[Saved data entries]
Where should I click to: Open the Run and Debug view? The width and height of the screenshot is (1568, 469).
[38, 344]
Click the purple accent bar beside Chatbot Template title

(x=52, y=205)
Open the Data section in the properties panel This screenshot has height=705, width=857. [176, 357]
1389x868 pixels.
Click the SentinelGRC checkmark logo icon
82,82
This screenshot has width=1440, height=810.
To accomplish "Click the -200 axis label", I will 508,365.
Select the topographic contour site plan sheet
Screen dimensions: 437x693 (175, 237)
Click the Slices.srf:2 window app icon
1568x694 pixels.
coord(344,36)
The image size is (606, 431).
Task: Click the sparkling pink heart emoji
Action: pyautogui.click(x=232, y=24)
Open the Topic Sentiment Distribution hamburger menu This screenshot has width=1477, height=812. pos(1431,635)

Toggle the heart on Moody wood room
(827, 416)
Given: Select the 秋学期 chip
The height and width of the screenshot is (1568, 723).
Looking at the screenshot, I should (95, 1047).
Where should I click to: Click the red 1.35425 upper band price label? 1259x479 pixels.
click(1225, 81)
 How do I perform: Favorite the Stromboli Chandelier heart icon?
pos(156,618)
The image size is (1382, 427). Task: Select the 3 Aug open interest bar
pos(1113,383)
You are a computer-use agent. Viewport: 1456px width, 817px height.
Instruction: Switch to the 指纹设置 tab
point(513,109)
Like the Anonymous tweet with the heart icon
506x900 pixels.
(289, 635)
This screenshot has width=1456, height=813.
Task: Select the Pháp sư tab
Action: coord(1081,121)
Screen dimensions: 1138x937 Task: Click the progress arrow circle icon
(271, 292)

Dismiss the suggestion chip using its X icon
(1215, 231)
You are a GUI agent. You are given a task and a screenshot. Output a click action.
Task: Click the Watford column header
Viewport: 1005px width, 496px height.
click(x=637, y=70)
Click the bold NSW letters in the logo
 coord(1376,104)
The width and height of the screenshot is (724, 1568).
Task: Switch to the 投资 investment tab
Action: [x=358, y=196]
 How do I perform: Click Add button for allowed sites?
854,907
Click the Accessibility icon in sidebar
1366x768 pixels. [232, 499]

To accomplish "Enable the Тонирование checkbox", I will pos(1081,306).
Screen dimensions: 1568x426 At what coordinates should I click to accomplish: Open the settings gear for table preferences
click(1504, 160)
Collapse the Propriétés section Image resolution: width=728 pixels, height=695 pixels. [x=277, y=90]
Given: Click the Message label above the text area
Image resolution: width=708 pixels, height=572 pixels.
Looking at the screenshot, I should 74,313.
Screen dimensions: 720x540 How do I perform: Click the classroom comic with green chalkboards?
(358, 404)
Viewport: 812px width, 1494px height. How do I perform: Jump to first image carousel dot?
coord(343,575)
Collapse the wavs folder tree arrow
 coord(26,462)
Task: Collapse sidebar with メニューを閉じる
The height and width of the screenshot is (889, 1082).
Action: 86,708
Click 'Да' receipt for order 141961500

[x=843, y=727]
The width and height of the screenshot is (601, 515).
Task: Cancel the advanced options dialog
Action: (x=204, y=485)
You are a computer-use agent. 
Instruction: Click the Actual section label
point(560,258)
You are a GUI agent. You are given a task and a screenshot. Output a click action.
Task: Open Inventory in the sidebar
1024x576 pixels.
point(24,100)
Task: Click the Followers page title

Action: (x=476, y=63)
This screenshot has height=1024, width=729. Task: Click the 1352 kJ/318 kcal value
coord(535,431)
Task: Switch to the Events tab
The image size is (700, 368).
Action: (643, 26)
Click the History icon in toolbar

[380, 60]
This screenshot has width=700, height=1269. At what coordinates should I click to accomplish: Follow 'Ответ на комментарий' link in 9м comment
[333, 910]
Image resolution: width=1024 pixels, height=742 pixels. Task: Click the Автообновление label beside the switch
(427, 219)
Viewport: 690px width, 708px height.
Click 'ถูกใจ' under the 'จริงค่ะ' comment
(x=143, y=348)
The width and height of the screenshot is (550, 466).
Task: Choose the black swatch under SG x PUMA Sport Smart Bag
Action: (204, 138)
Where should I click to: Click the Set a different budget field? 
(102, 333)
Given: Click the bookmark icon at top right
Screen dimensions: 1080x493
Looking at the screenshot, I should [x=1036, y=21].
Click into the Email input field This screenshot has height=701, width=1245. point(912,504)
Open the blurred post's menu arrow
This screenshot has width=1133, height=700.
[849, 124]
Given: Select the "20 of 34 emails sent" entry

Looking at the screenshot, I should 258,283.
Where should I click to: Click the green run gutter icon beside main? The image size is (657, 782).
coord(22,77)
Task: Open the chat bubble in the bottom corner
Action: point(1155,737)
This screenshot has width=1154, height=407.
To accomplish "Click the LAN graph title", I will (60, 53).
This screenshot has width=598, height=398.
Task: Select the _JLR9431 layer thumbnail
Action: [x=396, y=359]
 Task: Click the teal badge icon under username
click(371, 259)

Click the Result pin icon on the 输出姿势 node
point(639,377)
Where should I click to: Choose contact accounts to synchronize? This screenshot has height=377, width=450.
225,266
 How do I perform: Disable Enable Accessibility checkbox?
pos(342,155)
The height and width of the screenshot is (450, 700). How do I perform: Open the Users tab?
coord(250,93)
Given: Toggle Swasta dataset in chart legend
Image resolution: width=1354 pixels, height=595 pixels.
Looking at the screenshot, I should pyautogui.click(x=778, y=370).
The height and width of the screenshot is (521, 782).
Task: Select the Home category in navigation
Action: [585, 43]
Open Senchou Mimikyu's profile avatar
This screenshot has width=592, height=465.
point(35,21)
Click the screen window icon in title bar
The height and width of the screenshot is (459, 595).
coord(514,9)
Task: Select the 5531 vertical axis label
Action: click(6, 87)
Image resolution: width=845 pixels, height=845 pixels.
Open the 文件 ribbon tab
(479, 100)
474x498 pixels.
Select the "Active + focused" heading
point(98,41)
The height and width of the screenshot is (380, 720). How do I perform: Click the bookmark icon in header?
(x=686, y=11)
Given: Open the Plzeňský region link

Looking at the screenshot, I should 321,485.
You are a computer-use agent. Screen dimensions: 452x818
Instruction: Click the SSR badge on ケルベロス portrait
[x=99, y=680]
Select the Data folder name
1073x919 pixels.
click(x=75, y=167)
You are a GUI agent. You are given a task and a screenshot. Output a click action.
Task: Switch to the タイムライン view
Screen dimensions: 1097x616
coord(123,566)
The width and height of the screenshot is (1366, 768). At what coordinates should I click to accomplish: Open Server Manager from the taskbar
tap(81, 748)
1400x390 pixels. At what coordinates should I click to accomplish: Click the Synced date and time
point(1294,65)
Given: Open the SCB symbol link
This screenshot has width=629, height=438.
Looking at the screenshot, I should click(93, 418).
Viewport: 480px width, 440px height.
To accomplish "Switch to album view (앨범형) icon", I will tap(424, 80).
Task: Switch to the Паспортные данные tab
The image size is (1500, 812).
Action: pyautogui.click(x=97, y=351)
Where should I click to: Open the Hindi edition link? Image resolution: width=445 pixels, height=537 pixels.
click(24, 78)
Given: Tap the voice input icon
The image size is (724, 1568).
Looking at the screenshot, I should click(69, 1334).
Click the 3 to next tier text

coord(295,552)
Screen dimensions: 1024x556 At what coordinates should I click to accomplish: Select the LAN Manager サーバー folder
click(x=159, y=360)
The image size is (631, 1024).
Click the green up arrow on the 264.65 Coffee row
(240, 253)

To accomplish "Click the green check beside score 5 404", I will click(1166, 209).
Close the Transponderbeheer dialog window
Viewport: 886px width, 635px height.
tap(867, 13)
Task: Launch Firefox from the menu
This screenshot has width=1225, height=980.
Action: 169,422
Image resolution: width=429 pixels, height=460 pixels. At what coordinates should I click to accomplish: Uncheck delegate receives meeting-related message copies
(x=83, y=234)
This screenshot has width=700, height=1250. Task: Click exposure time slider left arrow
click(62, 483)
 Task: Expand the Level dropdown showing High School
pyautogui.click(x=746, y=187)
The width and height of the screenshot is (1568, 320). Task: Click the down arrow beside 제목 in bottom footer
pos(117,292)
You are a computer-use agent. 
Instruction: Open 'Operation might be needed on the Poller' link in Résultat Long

### Work to complete
What are the lines above that hold the string "computer"? Copy them.

### Response area
You are a computer-use agent. Viewport: 1456px width, 817px height.
You are a computer-use agent. 
You are a computer-use agent. Screen dimensions: 452x818
You are a computer-use agent. 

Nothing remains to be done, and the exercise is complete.